Abstract
Purpose
The aim of this study was to develop a model to predict high-genomic-risk prostate cancer (PCa) according to Decipher score, a validated 22 gene prognostic panel. By doing so, one might select the individuals who are likely to benefit from genomic testing and improve pre-op counseling about the need for adjuvant treatments.
Methods
We retrospectively reviewed IRB-approved databases at two institutions. All patients had preoperative magnetic resonance imaging (MRI) and Decipher prostate radical prostatectomy (RP), a validated 22 gene prognostic panel. We used binary logistic regression to estimate high-risk Decipher (Decipher score > 0.60) probability on RP specimen. Area under the curve (AUC) and calibration were used to assess the accuracy of the model in the development and validation cohort.
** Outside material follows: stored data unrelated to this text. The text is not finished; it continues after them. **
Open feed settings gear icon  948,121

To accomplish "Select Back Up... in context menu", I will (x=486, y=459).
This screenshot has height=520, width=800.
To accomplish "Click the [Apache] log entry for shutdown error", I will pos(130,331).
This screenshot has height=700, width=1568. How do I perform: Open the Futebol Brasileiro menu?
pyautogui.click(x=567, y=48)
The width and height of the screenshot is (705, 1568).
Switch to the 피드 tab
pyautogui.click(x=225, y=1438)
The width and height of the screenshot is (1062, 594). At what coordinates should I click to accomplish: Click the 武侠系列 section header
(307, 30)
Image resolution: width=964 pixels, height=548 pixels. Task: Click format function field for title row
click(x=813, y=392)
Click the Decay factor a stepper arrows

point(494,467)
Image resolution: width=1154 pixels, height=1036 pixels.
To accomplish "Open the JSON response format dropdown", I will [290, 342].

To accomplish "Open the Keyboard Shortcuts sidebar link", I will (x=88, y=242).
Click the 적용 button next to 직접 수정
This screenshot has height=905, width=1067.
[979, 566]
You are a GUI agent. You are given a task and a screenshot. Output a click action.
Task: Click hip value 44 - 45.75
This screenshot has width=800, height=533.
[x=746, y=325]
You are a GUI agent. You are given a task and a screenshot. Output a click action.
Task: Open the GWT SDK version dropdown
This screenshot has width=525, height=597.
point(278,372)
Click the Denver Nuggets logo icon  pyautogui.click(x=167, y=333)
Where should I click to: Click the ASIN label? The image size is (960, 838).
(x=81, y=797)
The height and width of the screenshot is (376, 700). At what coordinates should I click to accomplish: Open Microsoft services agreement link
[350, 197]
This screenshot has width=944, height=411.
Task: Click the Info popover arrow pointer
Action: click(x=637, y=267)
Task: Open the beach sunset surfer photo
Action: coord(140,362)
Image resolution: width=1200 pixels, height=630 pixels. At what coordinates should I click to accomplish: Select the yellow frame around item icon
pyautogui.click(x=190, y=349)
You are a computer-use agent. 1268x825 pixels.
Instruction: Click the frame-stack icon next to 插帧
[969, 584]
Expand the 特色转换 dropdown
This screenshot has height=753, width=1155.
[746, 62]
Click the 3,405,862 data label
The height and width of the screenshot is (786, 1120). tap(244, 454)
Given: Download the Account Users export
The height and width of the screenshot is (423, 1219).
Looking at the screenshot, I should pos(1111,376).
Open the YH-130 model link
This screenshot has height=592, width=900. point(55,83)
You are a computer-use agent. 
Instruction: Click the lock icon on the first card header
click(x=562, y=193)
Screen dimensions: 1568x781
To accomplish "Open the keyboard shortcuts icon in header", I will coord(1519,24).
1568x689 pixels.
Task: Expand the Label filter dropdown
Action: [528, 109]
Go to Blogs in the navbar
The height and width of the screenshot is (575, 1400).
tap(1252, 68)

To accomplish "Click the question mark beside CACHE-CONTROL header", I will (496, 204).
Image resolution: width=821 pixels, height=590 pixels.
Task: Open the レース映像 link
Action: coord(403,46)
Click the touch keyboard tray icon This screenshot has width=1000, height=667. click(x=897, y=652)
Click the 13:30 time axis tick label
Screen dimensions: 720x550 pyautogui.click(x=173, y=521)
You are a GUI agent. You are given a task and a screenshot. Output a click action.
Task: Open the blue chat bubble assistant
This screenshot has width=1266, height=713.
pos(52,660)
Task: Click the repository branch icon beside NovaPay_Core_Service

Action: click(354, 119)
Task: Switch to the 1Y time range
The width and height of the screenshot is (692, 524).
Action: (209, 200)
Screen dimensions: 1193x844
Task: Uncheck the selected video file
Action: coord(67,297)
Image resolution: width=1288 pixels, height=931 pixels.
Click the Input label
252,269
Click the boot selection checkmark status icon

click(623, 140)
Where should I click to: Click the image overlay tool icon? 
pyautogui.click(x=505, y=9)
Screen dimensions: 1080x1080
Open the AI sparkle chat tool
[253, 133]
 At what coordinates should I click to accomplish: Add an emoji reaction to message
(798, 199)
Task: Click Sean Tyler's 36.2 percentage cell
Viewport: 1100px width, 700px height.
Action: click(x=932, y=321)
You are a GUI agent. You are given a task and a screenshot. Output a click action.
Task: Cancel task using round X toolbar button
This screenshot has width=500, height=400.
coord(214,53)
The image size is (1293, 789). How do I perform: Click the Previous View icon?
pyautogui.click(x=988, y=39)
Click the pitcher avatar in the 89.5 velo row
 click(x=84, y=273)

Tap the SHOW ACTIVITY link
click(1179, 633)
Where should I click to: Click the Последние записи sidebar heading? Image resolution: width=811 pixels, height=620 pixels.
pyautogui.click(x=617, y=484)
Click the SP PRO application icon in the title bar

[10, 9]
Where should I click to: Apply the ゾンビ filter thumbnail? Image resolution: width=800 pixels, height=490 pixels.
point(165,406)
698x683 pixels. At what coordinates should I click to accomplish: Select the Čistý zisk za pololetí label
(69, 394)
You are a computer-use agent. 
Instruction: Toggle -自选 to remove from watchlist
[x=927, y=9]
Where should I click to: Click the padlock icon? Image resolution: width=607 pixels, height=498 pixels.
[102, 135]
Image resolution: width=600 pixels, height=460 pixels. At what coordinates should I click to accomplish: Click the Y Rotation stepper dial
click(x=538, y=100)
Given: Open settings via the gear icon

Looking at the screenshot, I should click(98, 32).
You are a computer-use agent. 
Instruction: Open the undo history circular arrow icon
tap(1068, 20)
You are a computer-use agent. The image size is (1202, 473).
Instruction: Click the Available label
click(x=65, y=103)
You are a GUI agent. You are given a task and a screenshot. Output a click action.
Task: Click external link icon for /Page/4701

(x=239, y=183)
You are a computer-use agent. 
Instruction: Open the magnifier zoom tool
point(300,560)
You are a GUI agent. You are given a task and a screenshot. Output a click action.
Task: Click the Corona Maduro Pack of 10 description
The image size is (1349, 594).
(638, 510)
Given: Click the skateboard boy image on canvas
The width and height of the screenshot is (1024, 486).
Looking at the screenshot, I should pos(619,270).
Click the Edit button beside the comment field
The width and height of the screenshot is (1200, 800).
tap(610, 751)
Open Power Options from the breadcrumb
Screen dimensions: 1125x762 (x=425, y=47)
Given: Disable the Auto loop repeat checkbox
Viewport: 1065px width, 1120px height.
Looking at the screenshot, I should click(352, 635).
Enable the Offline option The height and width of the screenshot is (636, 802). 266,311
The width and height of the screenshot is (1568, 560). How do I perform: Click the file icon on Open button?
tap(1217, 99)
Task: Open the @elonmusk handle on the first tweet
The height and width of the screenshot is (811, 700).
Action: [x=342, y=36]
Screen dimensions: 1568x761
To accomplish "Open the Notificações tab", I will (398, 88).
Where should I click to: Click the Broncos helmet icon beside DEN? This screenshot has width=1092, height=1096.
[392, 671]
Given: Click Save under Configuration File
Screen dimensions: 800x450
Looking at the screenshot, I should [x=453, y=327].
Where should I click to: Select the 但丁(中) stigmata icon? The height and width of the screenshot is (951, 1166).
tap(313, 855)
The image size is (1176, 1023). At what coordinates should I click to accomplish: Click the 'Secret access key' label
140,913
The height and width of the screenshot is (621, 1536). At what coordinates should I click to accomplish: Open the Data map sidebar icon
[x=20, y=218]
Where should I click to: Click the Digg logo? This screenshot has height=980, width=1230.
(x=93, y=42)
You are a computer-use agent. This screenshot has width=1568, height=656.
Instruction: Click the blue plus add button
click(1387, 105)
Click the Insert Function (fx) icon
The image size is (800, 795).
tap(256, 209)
Decision curve analysis (DCA) was performed to assess the clinical benefit of the model.
Results
The development and validation cohort included 622 and 185 patients with 283 (35%) and 80 (43%) of those with high-risk Decipher. The multivariable model included PSA density, biopsy Gleason Grade Group, percentage of positive cores and MRI extracapsular extension. AUC was 0.73 after leave-one-out cross-validation. DCA showed a clinical benefit in a range of probabilities between 15 and 60%. In the external validation cohort, AUC was 0.70 and calibration showed that the model underestimates the actual probability of the outcome.
Conclusions
The proposed model to predict high-risk Decipher score at RP is helpful to improve risk stratification of patients with PCa and to assess the need for additional testing and treatments.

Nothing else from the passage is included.